In 1552 had Karel V meer dan 4 miljoen dukaten geleend, waarbij de veldtocht van Metz alleen al 2,5 miljoen dukaten kostte. De verscheping van schatten uit Indië bedroeg tussen 1552 en 1553 in totaal meer dan twee miljoen dukaten. In 1554 werd het kastekort voor het jaar berekend op meer dan 4,3 miljoen dukaten, zelfs nadat alle belastingontvangsten voor de zes volgende jaren waren verpand en de opbrengst vooraf was uitgegeven. Kredieten begonnen de kroon 43 procent rente te kosten (grotendeels gefinancierd door de bankiersfamilies Fugger en Welser).

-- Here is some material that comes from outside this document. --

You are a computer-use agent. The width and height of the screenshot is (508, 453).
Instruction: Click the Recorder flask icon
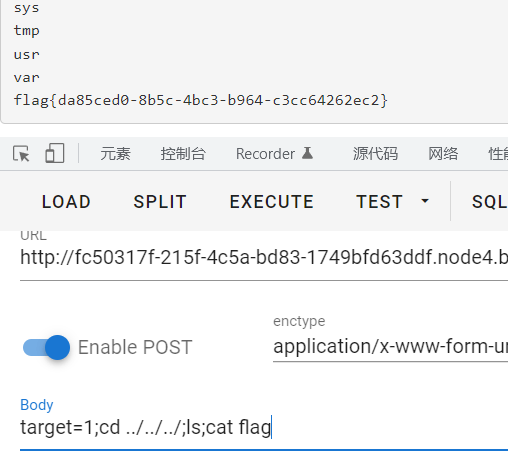[307, 153]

Tegen 1557 weigerde de kroon betaling uit Indië, omdat zelfs dit nodig was voor de betaling van de oorlogsinspanning (gebruikt in het offensief en de Spaanse overwinning in de slag bij St. Quentin in augustus 1557).

De Franse financiën tijdens de oorlog werden voornamelijk gefinancierd door de verhoging van de belasting op de staart, evenals indirecte belastingen zoals de gabelle en douanerechten. De Franse monarchie nam tijdens de oorlog ook haar toevlucht tot zware leningen bij financiers tegen rentetarieven van 10-16%. De taille werd voor 1551 geschat op ongeveer zes miljoen livres.

Tijdens de jaren 1550 had Spanje een geschatte militaire mankracht van ongeveer 150.000 soldaten, terwijl Frankrijk een geschatte mankracht had van 50.000.

Geef een antwoord

Het e-mailadres wordt niet gepubliceerd.